(LISTED ENTRIES begins)

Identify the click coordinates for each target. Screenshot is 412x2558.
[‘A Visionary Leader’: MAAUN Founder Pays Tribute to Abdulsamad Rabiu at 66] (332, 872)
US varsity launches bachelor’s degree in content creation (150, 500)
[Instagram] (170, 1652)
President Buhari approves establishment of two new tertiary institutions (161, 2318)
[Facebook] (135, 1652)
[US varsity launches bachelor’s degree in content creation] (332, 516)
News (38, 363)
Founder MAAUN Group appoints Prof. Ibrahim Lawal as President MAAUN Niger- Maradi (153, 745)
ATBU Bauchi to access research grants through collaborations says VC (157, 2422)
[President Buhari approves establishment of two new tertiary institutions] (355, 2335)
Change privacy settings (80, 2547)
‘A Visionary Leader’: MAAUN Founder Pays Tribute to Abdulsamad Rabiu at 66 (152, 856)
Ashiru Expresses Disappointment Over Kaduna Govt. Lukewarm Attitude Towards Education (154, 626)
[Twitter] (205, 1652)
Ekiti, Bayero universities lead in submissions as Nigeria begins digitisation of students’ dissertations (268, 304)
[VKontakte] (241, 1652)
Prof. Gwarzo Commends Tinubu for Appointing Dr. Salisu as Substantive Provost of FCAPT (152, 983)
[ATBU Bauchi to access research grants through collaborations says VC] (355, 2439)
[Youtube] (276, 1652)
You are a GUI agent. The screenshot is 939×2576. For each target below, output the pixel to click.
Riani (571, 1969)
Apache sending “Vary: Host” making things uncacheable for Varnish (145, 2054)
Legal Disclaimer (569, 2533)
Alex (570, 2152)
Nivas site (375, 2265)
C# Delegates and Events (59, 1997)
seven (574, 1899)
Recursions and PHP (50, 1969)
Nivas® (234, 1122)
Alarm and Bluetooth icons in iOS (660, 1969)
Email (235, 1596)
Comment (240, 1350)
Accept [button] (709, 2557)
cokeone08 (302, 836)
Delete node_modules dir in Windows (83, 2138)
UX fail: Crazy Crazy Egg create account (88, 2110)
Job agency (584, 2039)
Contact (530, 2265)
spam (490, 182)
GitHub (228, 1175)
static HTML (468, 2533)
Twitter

(LISTED ENTRIES ends)

**INSTRUCTIONS TO FOLLOW**: Reproduce the records above in full and with exact wording.

**SOLUTION FOR THIS PROBLEM**:
Identify the click coordinates for each target. Screenshot is 412x2558.
[‘A Visionary Leader’: MAAUN Founder Pays Tribute to Abdulsamad Rabiu at 66] (332, 872)
US varsity launches bachelor’s degree in content creation (150, 500)
[Instagram] (170, 1652)
President Buhari approves establishment of two new tertiary institutions (161, 2318)
[Facebook] (135, 1652)
[US varsity launches bachelor’s degree in content creation] (332, 516)
News (38, 363)
Founder MAAUN Group appoints Prof. Ibrahim Lawal as President MAAUN Niger- Maradi (153, 745)
ATBU Bauchi to access research grants through collaborations says VC (157, 2422)
[President Buhari approves establishment of two new tertiary institutions] (355, 2335)
Change privacy settings (80, 2547)
‘A Visionary Leader’: MAAUN Founder Pays Tribute to Abdulsamad Rabiu at 66 (152, 856)
Ashiru Expresses Disappointment Over Kaduna Govt. Lukewarm Attitude Towards Education (154, 626)
[Twitter] (205, 1652)
Ekiti, Bayero universities lead in submissions as Nigeria begins digitisation of students’ dissertations (268, 304)
[VKontakte] (241, 1652)
Prof. Gwarzo Commends Tinubu for Appointing Dr. Salisu as Substantive Provost of FCAPT (152, 983)
[ATBU Bauchi to access research grants through collaborations says VC] (355, 2439)
[Youtube] (276, 1652)
You are a GUI agent. The screenshot is 939×2576. For each target below, output the pixel to click.
Riani (571, 1969)
Apache sending “Vary: Host” making things uncacheable for Varnish (145, 2054)
Legal Disclaimer (569, 2533)
Alex (570, 2152)
Nivas site (375, 2265)
C# Delegates and Events (59, 1997)
seven (574, 1899)
Recursions and PHP (50, 1969)
Nivas® (234, 1122)
Alarm and Bluetooth icons in iOS (660, 1969)
Email (235, 1596)
Comment (240, 1350)
Accept [button] (709, 2557)
cokeone08 (302, 836)
Delete node_modules dir in Windows (83, 2138)
UX fail: Crazy Crazy Egg create account (88, 2110)
Job agency (584, 2039)
Contact (530, 2265)
spam (490, 182)
GitHub (228, 1175)
static HTML (468, 2533)
Twitter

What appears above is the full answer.